The global gene therapy market size was USD 7.4 Bn in 2022 and is likely to reach USD 17.3 Bn by 2031, expanding at a CAGR of 18.7% during, 2023–2031. High investments in research & development of gene therapy is expected to boost the market in the coming years.
Gene therapy is the method that uses a gene to prevent and treat a disease or disorder. It involves the addition of new copies of genes, or replacing a defective gene in a patient’s cells. This therapy is used in the treatment of blood disorders, cancer, chronic disease, and infectious disease. The two types of gene therapy include somatic gene therapy and germline gene therapy, based on the location of the target gene on a chromosome.
Gene therapy is the partial or full replacement of defective genes in a patient's body with healthy genes to prevent disease proliferation. Healthy gene is transferred into the host cell by biological vectors, such as liposome, virus, and plasmids. Viral vector consists of retrovirus, adenovirus, lentivirus, and adeno-associated vector. The non-viral vector includes transposons, liposomes, and plasmids.

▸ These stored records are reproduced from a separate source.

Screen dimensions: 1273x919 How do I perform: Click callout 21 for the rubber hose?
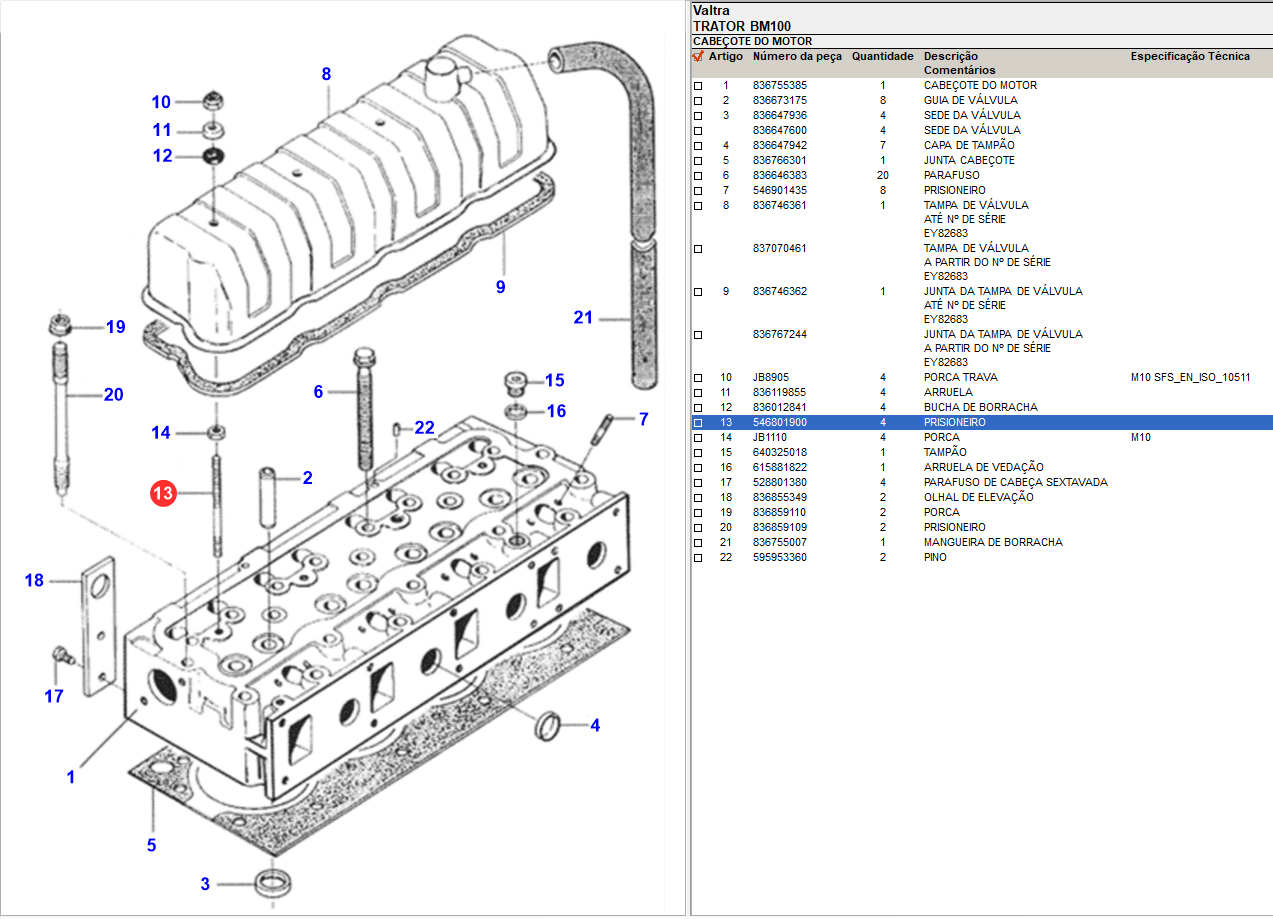coord(583,318)
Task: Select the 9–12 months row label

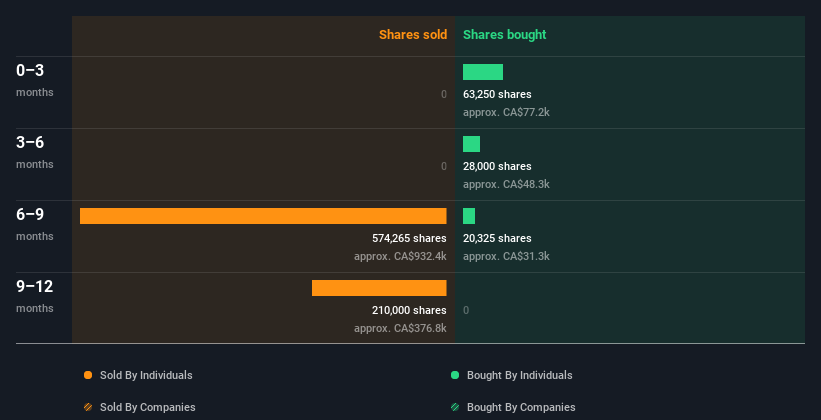Action: pyautogui.click(x=35, y=287)
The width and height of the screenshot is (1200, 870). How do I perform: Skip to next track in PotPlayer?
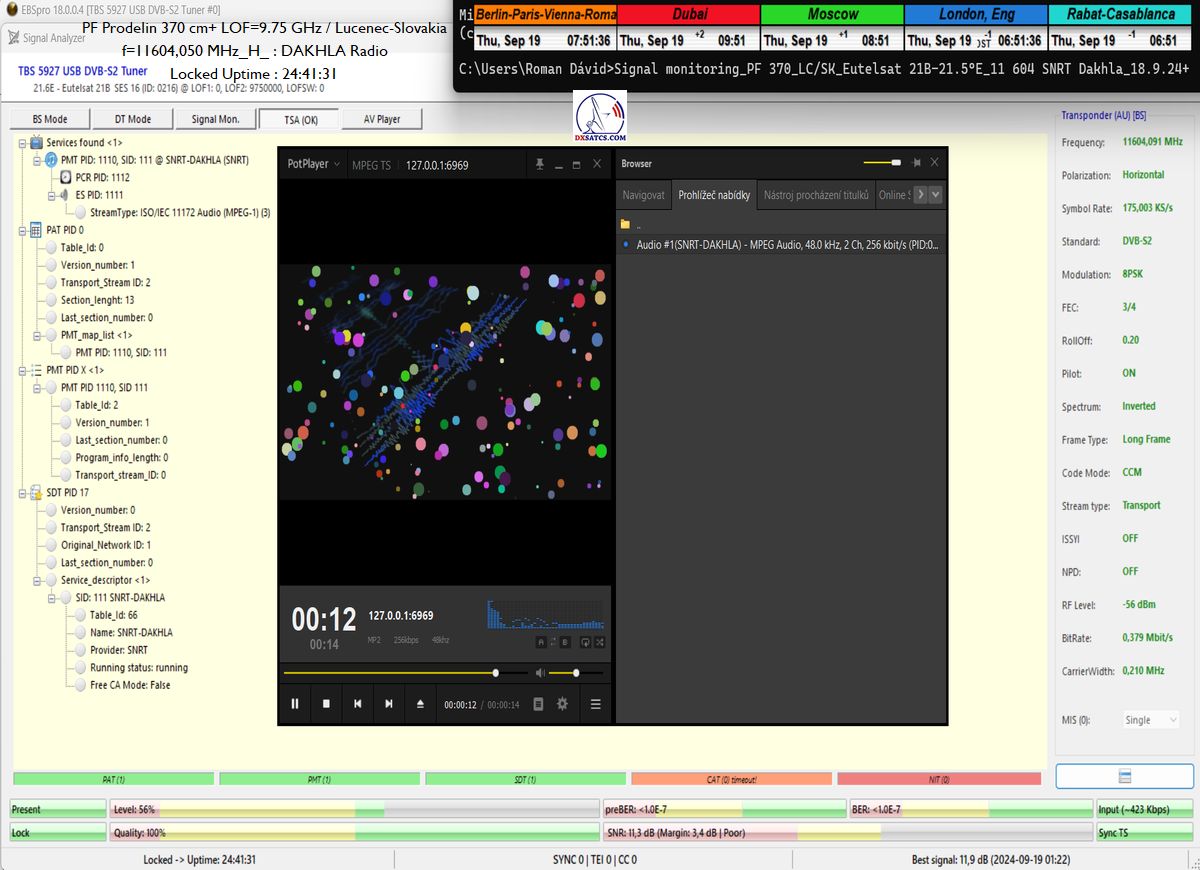389,704
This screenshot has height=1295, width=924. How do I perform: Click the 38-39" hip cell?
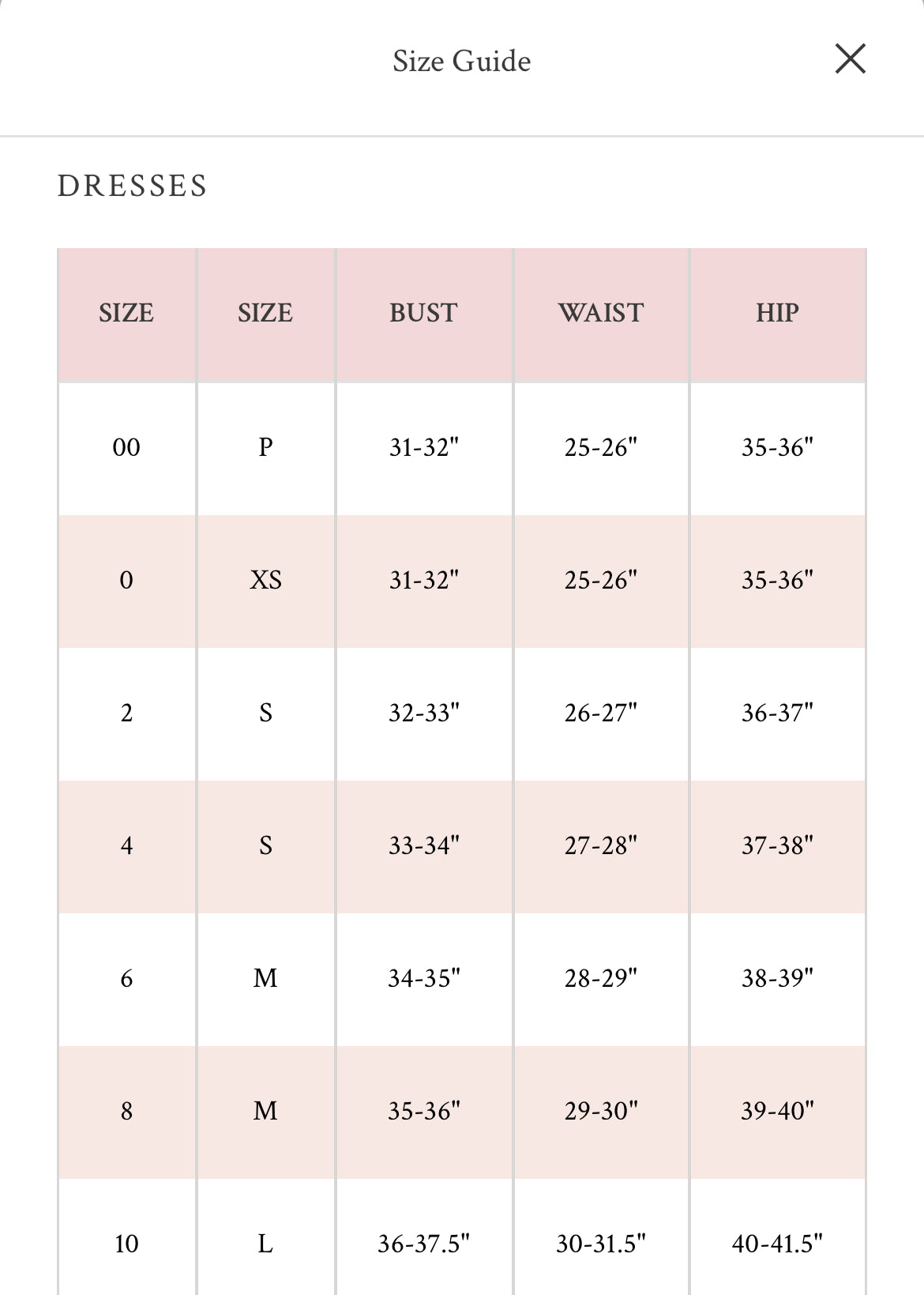click(x=777, y=978)
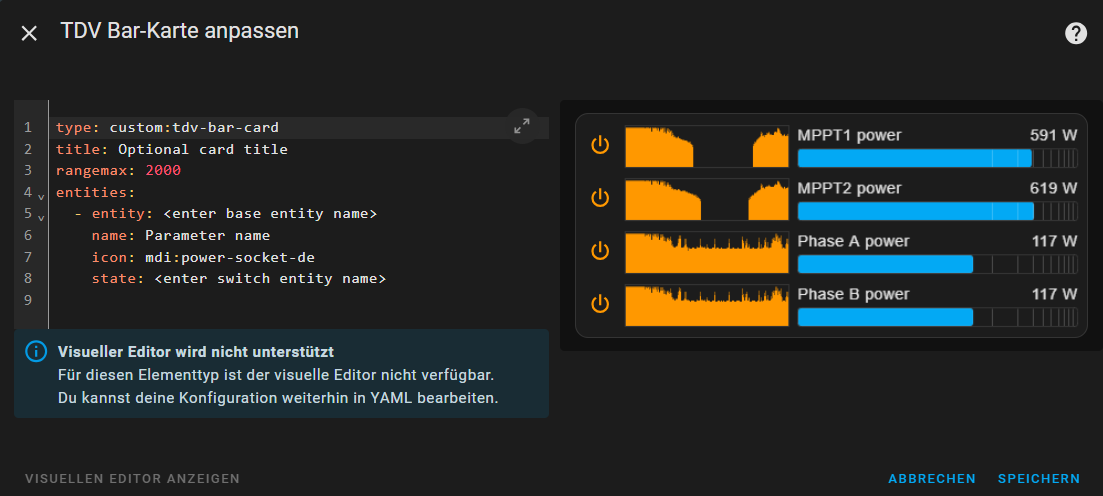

Physical methods are available for gene transfer, such as sonication, electroporation, gene gun, and photoporation. It can be applied for the treatment of several diseases, such as Parkinson’s, cystic fibrosis, hemophilia, Alzheimer’s, AIDS, SCID, brain tumors, cancer, and others. Moreover, the development of the technology has opportunities for curing untreatable chronic diseases.
The research report finds that the COVID-19 pandemic hampered various industries. The gene therapy market has experienced severe disruption due to the significant challenges faced by the supply chain industry. For instance, several companies face prolonged delivery for some components. Later, these companies were short on clinical trial supplies when a partner contract manufacturing company was facing a shutdown.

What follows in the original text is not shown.